Effective Feb. 29, 2020, a new Maryland law commonly known as a “Ban-the-Box Law” prohibits private employers with 15 or more full-time employees in the state from asking a job applicant about his or her criminal history before an interview. Specifically, subject employers may not require an applicant to disclose whether he or she:
- Has a criminal record; or
- Has had criminal accusations brought against him or her.
An employer may, however, require an applicant to disclose this information during its first, in-person interview with the applicant.
Exceptions to the above prohibitions apply for inquiries that are required or authorized under other laws and for employers that provide programs, services or direct care to minors or vulnerable adults.
The new law also prohibits retaliating or discriminating against any applicant or employee because he or she has claimed a violation.
Although the law’s stated effective date is Jan. 1, 2020, it was not enacted until Jan. 30, 2020, when the state legislature voted to override an earlier veto by the state’s governor.
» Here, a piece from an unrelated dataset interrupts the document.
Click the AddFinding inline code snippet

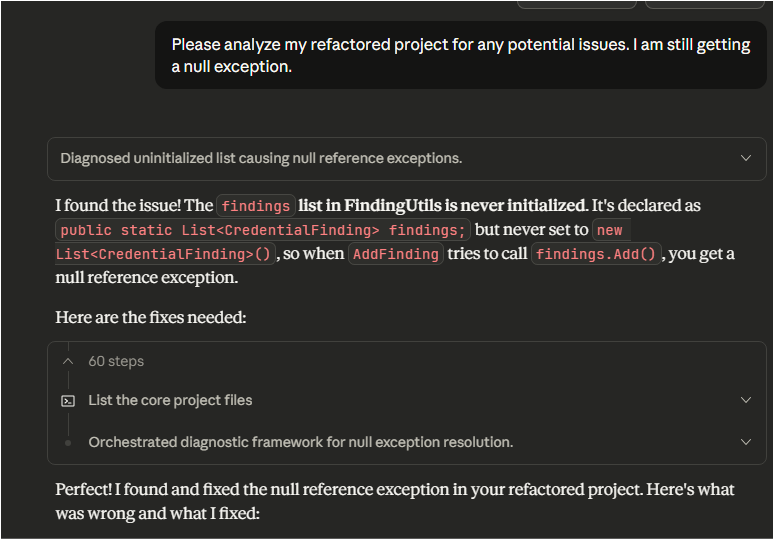[396, 254]
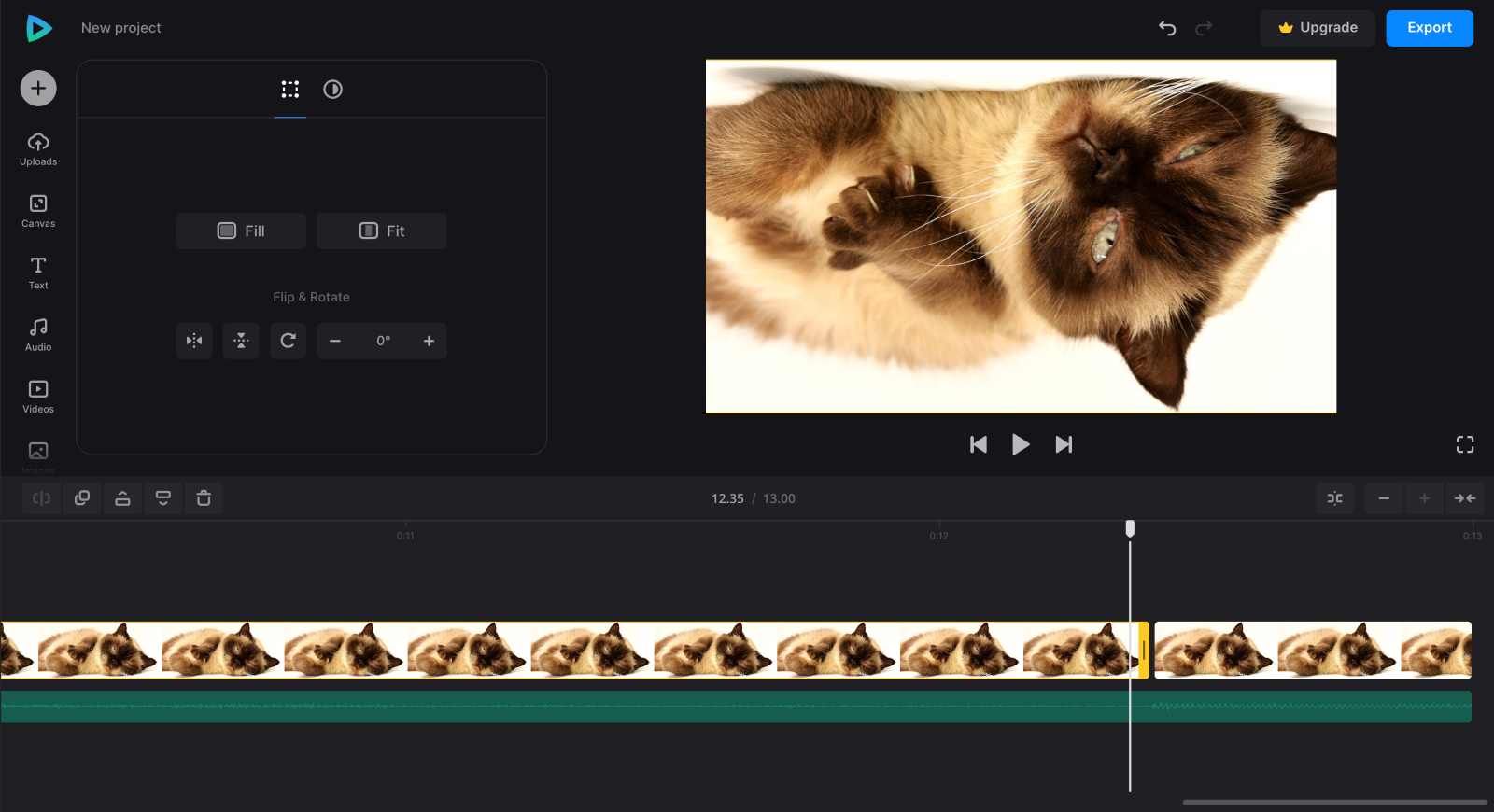Open the Audio panel
The width and height of the screenshot is (1494, 812).
point(38,334)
The new, Feb. 29, 2020, effective date was set under the terms of the state’s constitution.
Maryland employers with 15 or more employees should become familiar with the new law, ensure that their job applications are free from any inquiries about criminal history and adjust any other hiring practices and procedures as necessary to ensure that applicants are not asked to disclose the prohibited information before an in-person interview.
Violations of the new “Ban-the-Box” law may result in civil penalties of up to $300 for each applicant or employee involved.